They generate a rough prototype.
They send it to someone on the team.
They collect reactions in Slack, comments, calls, and memory.
The instinct is right. The problem is that the context does not travel with the work.
The quote that started the idea lives in one place. The reasoning lives in another. The prototype lives somewhere else. The feedback comes back through a different channel.
The next time the team revisits the decision, the real story has to be rebuilt from memory.
pm0 is built for that missing continuity.
WHAT PM0 KEEPS TOGETHER
A product decision is not one artifact.
It is the evidence that raised the question, the signal that made the pattern visible, the proposal that gave the team a direction, the prototype that made the direction tangible, and the feedback that changed what the team believed.
pm0 keeps those pieces connected.
Not as a folder of documents.
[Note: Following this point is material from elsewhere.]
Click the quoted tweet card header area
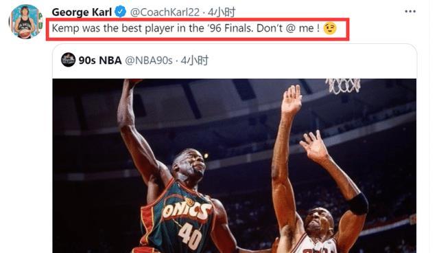(235, 61)
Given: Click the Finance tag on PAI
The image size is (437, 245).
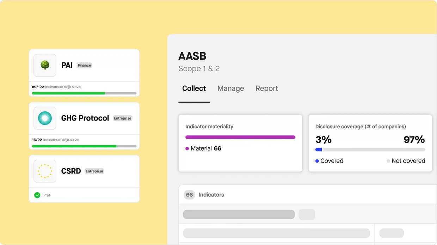Looking at the screenshot, I should (x=84, y=65).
Not as a chat history. As a living workspace where each step knows what came before it.
The next prototype should remember the last one. The next proposal should remember what was rejected. The next decision should remember why it earned the team's attention.
WHAT A PROTOTYPE IS FOR
In pm0, the prototype is not the final product. It is a way to ask a sharper question: does this direction make sense when someone can actually use it?
A live prototype changes the conversation. It gives people something concrete to react to. It turns vague alignment into visible behavior. It lets the team learn from clicks, hesitation, comments, confusion, completion, and silence.
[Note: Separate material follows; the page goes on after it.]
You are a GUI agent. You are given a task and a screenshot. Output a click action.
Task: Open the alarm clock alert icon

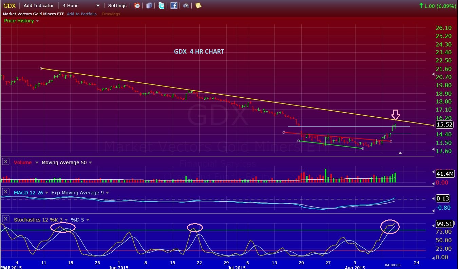pyautogui.click(x=137, y=5)
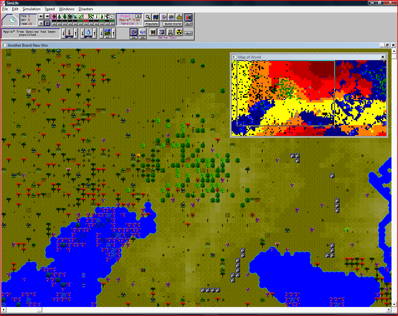
Task: Open the Simulation menu
Action: [31, 9]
The point is not to make every idea look real.
The point is to learn what deserves to become real before the team treats it like a plan.
Validation does not mean everyone liked it. It means the team learned something specific enough to move with more confidence.
All of those outcomes are useful.
The work is not to protect every idea.
The work is to let the right ones earn their way forward.
DEMO
CREDIT WHERE CREDIT IS DUE
pm0 exists because a lot of people choose to build in the open.
We are building on work from the open source community across React, Tailwind CSS, Drizzle, Hono, oRPC, and many other tools that make this kind of product possible.
A special thanks to the Vercel team for releasing the AI SDK, Chat SDK, and tools like bash-tool. Those projects make it easier for small teams to build real AI product workflows without starting from zero.
pm0 is our attempt to carry that spirit forward: take the raw pieces, make the loop visible, and help more teams turn real product questions into something they can test.
HELP SHAPE PM0
pm0 is still early, and the next version should be shaped with teams doing this work for real.
If you have customer notes, support tickets, sales calls, screenshots, analytics signals, or a product direction your team keeps circling, bring one real question.
We will use it to test the loop from messy input to prototype-backed decision.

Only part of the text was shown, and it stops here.